You might be familiar with the Pareto Principle, named after Vilfredo Pareto and which basically says, “Eighty percent of your results will come from just 20% of your effort.”

In other words, about four out of five things that you do — or four out of five hours you spend — in any field of endeavor will be somewhat ineffective in moving you toward your goals. It’s a rule-of-thumb, to be sure, and it doesn’t hold precisely true in every circumstance, but there are enough real examples around you that it’s hard to deny it’s general veracity.

After the holidays, you might spend an hour or two picking up toys and decorations and sweeping away Christmas tree needles. When you’re done with that, it looks like a different place. Then you move on to dusting, sweeping, mopping, cleaning toilets. You might spend another five or six hours, and, while everything smells better and gleams a little more, the wholesale differences are nil. Someone who walked in after your initial push would have a hard time spotting any difference after you killed yourself for another several hours.

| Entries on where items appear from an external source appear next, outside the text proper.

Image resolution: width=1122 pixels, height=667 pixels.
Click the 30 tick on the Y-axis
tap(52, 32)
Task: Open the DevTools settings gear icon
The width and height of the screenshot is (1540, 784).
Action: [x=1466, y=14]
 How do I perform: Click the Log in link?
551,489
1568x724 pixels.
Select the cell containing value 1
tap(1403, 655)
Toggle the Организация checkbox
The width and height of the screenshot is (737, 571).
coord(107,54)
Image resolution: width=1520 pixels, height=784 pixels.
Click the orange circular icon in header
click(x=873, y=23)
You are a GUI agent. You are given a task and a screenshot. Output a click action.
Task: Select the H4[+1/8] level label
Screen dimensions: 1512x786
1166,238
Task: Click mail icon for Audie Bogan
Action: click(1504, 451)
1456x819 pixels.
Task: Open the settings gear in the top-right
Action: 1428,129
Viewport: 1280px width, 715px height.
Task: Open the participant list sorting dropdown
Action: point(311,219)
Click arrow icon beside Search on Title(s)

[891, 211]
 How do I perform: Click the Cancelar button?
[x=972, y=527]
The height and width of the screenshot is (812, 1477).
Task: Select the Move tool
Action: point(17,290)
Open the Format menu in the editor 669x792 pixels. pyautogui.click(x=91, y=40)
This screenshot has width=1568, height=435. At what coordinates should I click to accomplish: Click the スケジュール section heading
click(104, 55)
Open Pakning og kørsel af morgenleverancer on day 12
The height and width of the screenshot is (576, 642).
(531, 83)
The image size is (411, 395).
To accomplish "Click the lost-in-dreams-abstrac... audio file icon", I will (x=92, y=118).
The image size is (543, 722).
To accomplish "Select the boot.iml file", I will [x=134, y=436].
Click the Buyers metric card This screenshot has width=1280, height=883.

Same thing happens when you build a new flower garden. The first big push includes digging up the plot, laying a weed barrier, planting the new flowers, and dumping in some mulch. Not easy work, by any means, but it probably won’t take you more than a few hours. Then, you spend the rest of the summer plucking weeds, watering plants, trimming the edges, and doing all of the minutiae that may or may not make a difference to the garden’s overall appearance.

Both of these illustrate Pareto to some degree.

Writing is More than Writing

Now, you may be thinking that writing is about writing, so Pareto doesn’t really apply. After all, you can’t write just 20% of the words you could write and still have a viable story or blog posting, right?

Maybe, but maybe not. And even if you can’t apply Pareto to your writing itself — a debatable notion — you should realize that there is a lot more involved with being a writer in the electronic age than just getting words onto the page.

Consider these various activities in which an author may engage over the course of a week:

  • Writing a chapter for his novel
  • Writing one or more blog posts
  • Writing one or more short stories
  • Editing a chapter, blog post, or short story
  • Posting to Facebook
  • Tweeting about writing or his book
  • Drafting a message to his email list
  • Creating a book cover
  • Searching for royalty-free images for a blog post
  • Answering email from readers or potential clients
  • Brainstorming article or story ideas
  • Building a new blog
  • Re-designing his blog
  • Networking with other authors or readers

This is far from a complete tally, but it gives you the flavor of the types of things you probably do in your “job” as a writer. If you haven’t encountered these tasks yet, then you surely will before long.

Pareto in Writing

With this list in mind, and any additions that you can think of, it’s probably a bit easier to see how Pareto might figure into your plans as a writer.

For instance, what’s going to move you closer to your goal of finishing your first novel — writing another chapter or posting to your author website?

It’s the new chapter, of course, and the score is not even close.

But flip it around — if your primary goal is to build an authority blog, will you be better off putting together a new post or spending an hour or more crafting social media posts?

That’s a bit tougher to call because it depends, in part, on where you are in building your blog. In most cases, though, I’d guess that writing a blog post will do more for you than any level of “social” involvement.

Focus on Your Goals

In fact, if you were to generalize the Pareto Principle for writers, anything that involves actual content creation is probably worth consideration for inclusion in your big-bang, 20% tasks. Anything that takes you away from writing for any appreciable length of time probably belongs in the big 80% bottom tier of activities. They may be fun or interesting but don’t do you a whole lot of good.

Again, the exact percentages will vary, and the composition of your 20% will depend on your goals at any given time. You need to constantly evaluate what you’re doing and the returns you’re getting for your efforts. Just remember that any time you spend on activities that don’t have an appreciable payoff is time lost — time that you could have spent actually moving you toward your goals.

Pareto rules, in other words. Disregard him at your peril.